David was an onion with many layers. A LOT. And that made him great! All of you who have really got to know him know that. He always said that it was his father, Javier, who said to him: "Why don't you study journalism?

In all these months that have passed since the event, I have had the opportunity to hear anecdotes from his colleagues at class, some of whom have come from far away. 

Imagining him at that time, at this classroom, rebellious, with his earring in his ear, with his looks, his beard and his critical thinking... makes me smile. Yesterday one of his teachers told me that before coming to class they used to say: "Let's see what question David comes up with today".

Everyone, absolutely everyone, says that it was clear from then on that David was going to go far. He said that this surprised him because he didn't think so. But perhaps this is what made him always work the hardest. That, as he matured, he understood that his success did not depend on how motivated he felt, but on the work, the mysticism and the dedication with which he involved himself in his day to day work.

It depended on being consistent!

His own fears and insecurities meant that he had an inexhaustible energy, a privileged head that wouldn't stop until he did, and then he enjoyed, danced and laughed with the same intensity.

David had a fruitful life, as the dean rightly said, a fruitful life! And not only in terms of work. He worked in all formats of journalism and in all of them, absolutely in all of them, he did unique stories. 

His lectures, many of them given here, were also fruitful. David spent much, much time reflecting on journalism and the role of the journalist. He was very clear that a journalist is only a vehicle between what happens and those of us who are getting the story. And that what happens involves all the parties involved, not just those we are comfortable with.

The reporter, in his transition to audiovisuals, worked in almost all the channels. And if we count only what he has produced since 93 Metres, he has produced more than 50 documentaries. 56 to be exact. 

His work travelled the world and won many prizes, none comparable to the pride he took in launching the Artajona rocket.

As a businessman, his obsession was that his team should be happy, happy. Happy in every sense of the word and always, which is impossible, of course.

But David was a boss who asked: "Are you happy, are you well, do you need anything?

Beyond all that, David the journalist, David the businessman... the most remarkable thing was his human qualities.

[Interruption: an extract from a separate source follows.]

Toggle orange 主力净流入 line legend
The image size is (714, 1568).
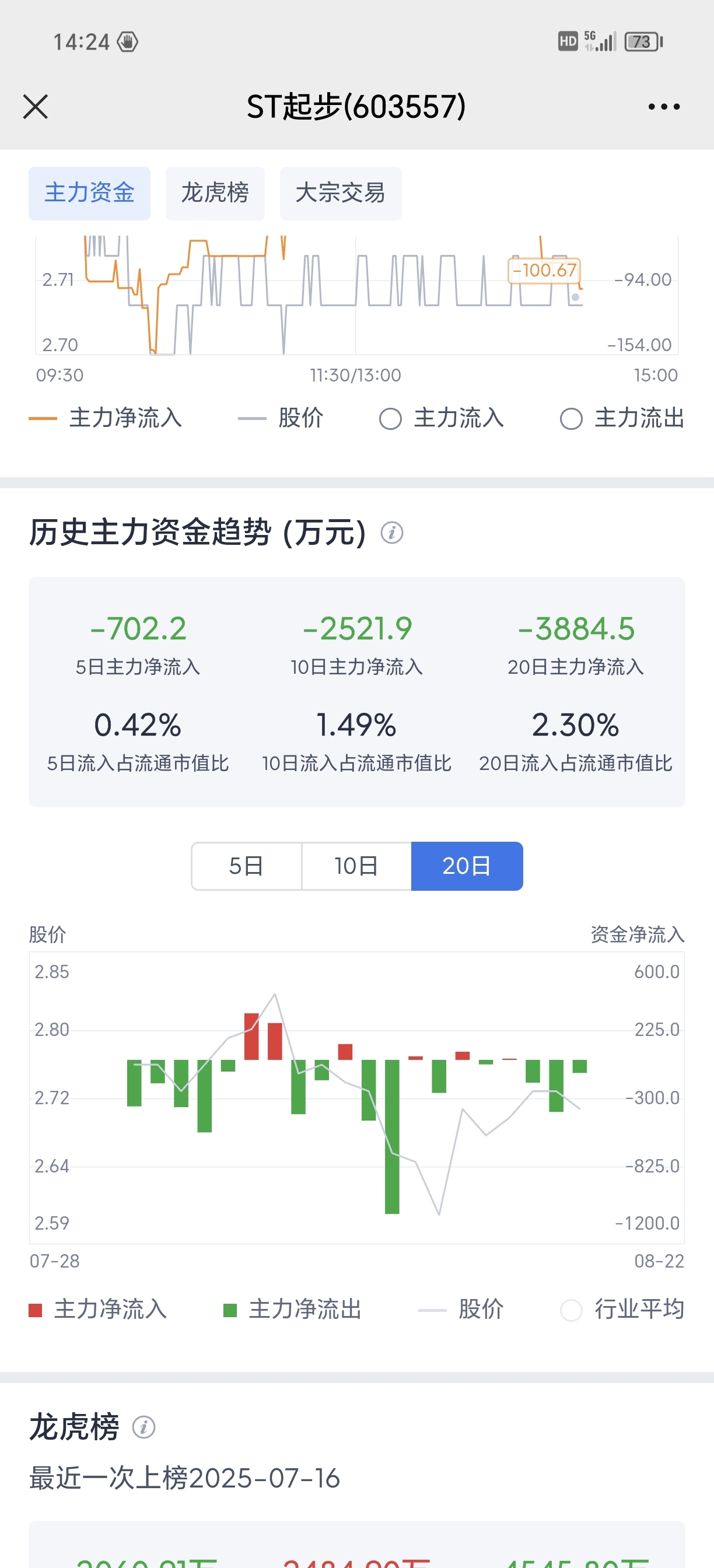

This can be attested to by those close to him: his family, his friends and colleagues, and also - but, listen carefully - and also: the hitman, the drug dealer, the guerrilla fighter... 

David was equal with everyone and treated everyone with dignity and respect. That was always the secret of his success! And that is precisely what we should learn from him.

Try to honour him in this way: by being good people, by making a conscious effort to empathise, to put ourselves in the other person's shoes. Not allowing our own fears and insecurities to hold us back in the culture of "I do", "I am", "I AM", "I AM"... - very typical of this profession. Because if you need to claim it, then you are not....

David knew this and applied it in all facets of his life. With his parents, Ángelines and Javier, with his brother, Eduardo, with his uncles, aunts, uncles and cousins...

As a husband, what can I tell you that I haven't already said. I would repeat everything. I have been fortunate to have David as a husband and if I am strong and keep going it is because I think that is what he would want.

And as a journalist, producer, audiovisual creator, entrepreneur... you have already heard it from qualified people close to you.

This award is about those values that David made his own and defended to the hilt: freedom, honesty, dignity. Of that, of having practised journalism with humility, knowing that the most important thing is respect for others - no matter who they are.

On behalf of David, of our family here, of Artajona, of Uterga and a little bit of Latin America... From the bottom of my heart, thank you very much!